Ideally, you’ve thought ahead of time about your hydration plan. Some runners even like to carry two hydration bottles with them on long runs—one for water and one for a sports drink. Gels and energy chews also deliver plenty of electrolytes.

Don’t Force Yourself to Drink

If you’re forcing yourself to drink water when you’re not thirsty and you know you’re hydrated, then you’re likely putting too much fluid into your system. That will dilute your sodium levels.

If you’re not thirsty, don’t pressure yourself to drink a glass of water. Your body will tell you when it needs more fluid, so don’t stress.

Drink in Small Doses

As mentioned above, hyponatremia can be caused by drinking too much too quickly. Avoid chugging your water.
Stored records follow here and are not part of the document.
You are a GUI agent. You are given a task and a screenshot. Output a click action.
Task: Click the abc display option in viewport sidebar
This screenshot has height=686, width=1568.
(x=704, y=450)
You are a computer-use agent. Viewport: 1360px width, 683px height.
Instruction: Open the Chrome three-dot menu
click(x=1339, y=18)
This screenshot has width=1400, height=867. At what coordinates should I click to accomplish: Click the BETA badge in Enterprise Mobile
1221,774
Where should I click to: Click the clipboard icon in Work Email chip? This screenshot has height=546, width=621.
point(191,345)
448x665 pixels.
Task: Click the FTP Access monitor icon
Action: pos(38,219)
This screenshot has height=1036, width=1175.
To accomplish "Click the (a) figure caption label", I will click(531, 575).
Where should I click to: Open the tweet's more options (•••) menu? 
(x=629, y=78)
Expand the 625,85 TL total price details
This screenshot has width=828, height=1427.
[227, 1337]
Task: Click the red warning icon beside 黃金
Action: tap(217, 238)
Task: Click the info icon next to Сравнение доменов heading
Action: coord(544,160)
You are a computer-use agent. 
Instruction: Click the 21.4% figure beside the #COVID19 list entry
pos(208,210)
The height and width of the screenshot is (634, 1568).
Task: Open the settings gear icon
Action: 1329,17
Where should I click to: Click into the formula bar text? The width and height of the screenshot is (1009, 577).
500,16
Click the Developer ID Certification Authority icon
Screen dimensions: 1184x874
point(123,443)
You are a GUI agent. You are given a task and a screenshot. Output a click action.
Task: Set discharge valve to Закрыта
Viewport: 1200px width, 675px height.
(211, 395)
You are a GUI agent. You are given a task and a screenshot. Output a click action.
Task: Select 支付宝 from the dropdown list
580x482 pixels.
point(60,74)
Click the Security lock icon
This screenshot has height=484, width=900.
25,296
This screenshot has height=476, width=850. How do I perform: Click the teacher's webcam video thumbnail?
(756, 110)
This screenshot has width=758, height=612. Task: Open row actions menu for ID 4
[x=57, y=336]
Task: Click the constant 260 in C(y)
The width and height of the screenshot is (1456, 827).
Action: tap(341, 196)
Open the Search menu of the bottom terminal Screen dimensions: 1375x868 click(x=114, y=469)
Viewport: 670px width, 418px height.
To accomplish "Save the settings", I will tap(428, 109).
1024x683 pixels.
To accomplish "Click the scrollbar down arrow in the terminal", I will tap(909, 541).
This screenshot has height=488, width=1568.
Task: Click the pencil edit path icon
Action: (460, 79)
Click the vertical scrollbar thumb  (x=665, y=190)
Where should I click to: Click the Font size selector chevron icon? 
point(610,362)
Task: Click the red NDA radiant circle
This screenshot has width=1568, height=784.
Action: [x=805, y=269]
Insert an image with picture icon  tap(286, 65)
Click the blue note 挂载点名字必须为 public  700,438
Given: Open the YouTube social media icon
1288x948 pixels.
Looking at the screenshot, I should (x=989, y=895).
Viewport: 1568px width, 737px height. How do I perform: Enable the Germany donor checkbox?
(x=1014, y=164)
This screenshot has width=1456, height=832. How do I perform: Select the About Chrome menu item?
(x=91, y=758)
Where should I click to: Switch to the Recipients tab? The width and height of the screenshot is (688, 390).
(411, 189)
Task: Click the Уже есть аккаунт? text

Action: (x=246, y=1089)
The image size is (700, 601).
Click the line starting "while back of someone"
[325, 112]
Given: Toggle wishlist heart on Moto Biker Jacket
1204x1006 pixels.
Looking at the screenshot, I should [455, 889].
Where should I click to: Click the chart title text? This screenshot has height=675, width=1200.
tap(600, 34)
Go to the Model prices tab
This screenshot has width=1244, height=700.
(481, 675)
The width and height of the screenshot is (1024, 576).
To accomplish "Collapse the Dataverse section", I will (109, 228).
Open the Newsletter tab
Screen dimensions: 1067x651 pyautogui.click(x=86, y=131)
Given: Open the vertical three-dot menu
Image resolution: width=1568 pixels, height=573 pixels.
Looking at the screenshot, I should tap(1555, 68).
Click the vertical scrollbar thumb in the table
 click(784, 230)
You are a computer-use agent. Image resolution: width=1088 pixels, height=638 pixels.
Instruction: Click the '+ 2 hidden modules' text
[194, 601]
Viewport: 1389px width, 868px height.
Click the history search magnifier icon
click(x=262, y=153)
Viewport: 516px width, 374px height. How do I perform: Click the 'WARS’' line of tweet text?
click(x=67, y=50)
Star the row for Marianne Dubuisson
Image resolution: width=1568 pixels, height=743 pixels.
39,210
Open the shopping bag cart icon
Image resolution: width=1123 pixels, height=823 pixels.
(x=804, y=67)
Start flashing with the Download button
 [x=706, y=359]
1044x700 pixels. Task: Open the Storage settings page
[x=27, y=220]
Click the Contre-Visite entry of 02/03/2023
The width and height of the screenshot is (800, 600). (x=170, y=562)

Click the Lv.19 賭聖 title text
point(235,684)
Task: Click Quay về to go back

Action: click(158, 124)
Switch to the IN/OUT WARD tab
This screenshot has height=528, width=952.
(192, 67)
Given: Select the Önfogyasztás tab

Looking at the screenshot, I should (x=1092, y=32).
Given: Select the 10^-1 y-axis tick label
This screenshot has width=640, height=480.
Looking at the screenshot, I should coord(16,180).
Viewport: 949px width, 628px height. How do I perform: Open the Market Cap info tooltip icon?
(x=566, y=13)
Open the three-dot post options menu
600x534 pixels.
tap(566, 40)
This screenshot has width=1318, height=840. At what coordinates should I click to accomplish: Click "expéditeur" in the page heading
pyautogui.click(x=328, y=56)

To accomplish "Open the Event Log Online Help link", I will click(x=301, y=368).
The cups at race water stops contain, in general, an appropriate amount of water to stay hydrated during a race. If you drink think three cups and are running with your own water bottle to drink between stops, be careful. Instead, try to evenly space when you’re taking fluids throughout your run (and your day). Take sips, not gulps.

Eat Salty Snacks

During longer races, salty snacks like pretzels are a common offering at water or aid stations. It’s a way for you to get some salt that you’ve lost into your system. And at the finish line, grab that bag of chips. A salty snacks after several hours of running tastes great exactly because your body is needing the salt replacement.

Figure Out Your Sweat Rate

Finally, the best way to help prevent hyponatremia is knowing your body through your sweat rate. You can calculate this by weighing yourself without clothing before a run, ideally running for an hour (to get your sweat rate per hour), drinking a measured amount during your run, and weighing yourself without clothing after you complete your run.

Camelbak has a handy datasheet that you can use to convert the numbers into your specific sweat rate. That number lets you calculate how much fluid you should be drinking prior to, during, and after your runs. 

It’s also important to remember that sweat rates can vary in different seasons and climates. It’s worthwhile to calculate a couple times every year to make sure that you’re still getting the fluid you need.


Hyponatremia is like hypothermia in that they are both serious issues that you want to avoid. Fortunately, making sure that your sodium and fluid levels stay balanced, especially if you’re a long distance runner, will ensure that you don’t have to deal with hyponatremia.

If you have a preexisting condition that makes you more likely to have low sodium levels, make sure that you see a doctor before starting a running program to ensure that you’re getting the sodium that you need to stay healthy and balanced.